Il governo potrebbe introdurre nel calendario una giornata
(non festiva! di feste ne abbiamo fin troppe) dedicata
al fair play e alla buona educazione nello sport, con
una serie di iniziative - anche nelle scuole e nelle
università - che rafforzino questi perduti, o forse
mai esistiti, valori. Alla determinazione della classifica
e dello scudetto potrebbe provvedere una giuria formata
dai presidenti del Coni e della Lega e dai direttori
delle principali testate giornalistiche italiane, o
da un comitato di saggi, se ancora ne esistono in questo
Paese. Si procederà con punteggi attribuiti ai rigori,
alle espulsioni, alle ammonizioni, alle scorrettezze
in campo, ma anche ai comportamenti fuori campo, dai
gestacci insolenti alle interviste violente e comunque
ai comportamenti sportivamente e civicamente inopportuni.
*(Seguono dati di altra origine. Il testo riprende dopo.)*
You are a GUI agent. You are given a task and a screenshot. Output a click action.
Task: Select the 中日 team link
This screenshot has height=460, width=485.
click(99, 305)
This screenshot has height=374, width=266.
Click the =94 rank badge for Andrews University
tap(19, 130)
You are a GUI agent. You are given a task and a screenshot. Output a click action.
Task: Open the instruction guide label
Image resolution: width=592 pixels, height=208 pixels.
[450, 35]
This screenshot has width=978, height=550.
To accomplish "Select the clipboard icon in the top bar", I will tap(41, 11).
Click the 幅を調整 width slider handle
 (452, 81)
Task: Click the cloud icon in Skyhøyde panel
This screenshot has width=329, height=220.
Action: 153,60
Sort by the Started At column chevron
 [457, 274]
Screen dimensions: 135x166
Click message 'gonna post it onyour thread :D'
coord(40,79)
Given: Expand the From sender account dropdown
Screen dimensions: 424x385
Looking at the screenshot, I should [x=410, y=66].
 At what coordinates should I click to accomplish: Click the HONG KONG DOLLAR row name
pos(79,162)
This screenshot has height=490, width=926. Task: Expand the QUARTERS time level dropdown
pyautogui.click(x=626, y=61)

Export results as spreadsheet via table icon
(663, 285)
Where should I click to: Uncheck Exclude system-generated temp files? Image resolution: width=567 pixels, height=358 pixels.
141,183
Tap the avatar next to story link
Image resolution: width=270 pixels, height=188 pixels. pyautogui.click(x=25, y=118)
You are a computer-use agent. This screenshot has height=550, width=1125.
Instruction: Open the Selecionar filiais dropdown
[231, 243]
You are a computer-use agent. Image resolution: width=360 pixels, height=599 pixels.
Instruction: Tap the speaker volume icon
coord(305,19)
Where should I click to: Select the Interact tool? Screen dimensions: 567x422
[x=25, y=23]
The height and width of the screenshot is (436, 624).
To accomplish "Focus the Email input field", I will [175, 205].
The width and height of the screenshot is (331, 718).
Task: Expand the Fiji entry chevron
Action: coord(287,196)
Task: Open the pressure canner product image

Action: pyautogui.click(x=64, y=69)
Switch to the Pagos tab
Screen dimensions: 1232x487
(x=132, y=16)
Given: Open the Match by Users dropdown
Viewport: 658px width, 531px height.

La giuria dovrebbe avere il diritto di intervenire con
squalifiche o contestazioni e ammonizioni, al di là
delle sentenze del giudica sportivo. È un sogno? Dimmi
di no, caro direttore, e aiutami a lanciare e riproporre
questa campagna, se la consideri giusta e positiva,
costruttiva. Dunque, ti chiedo: si può fare qualcosa
di concreto, finalmente? Gli ultrà violenti, ricattatori,
terroristi vengano giudicati e condannati in modo esemplare;
il poliziotto che ha, secondo l'accusa, sparato avventatamente,
venga giudicato e adeguatamente punito... Ma sappiamo
bene che tutto sarà inutile, se in questo confuso Paese,
mal governato, con Istituzioni inesistenti o allo sfascio,
non si riuscirà a diffondere valori diversi, educativi,
da opporre all'odio e al cinismo dilaganti.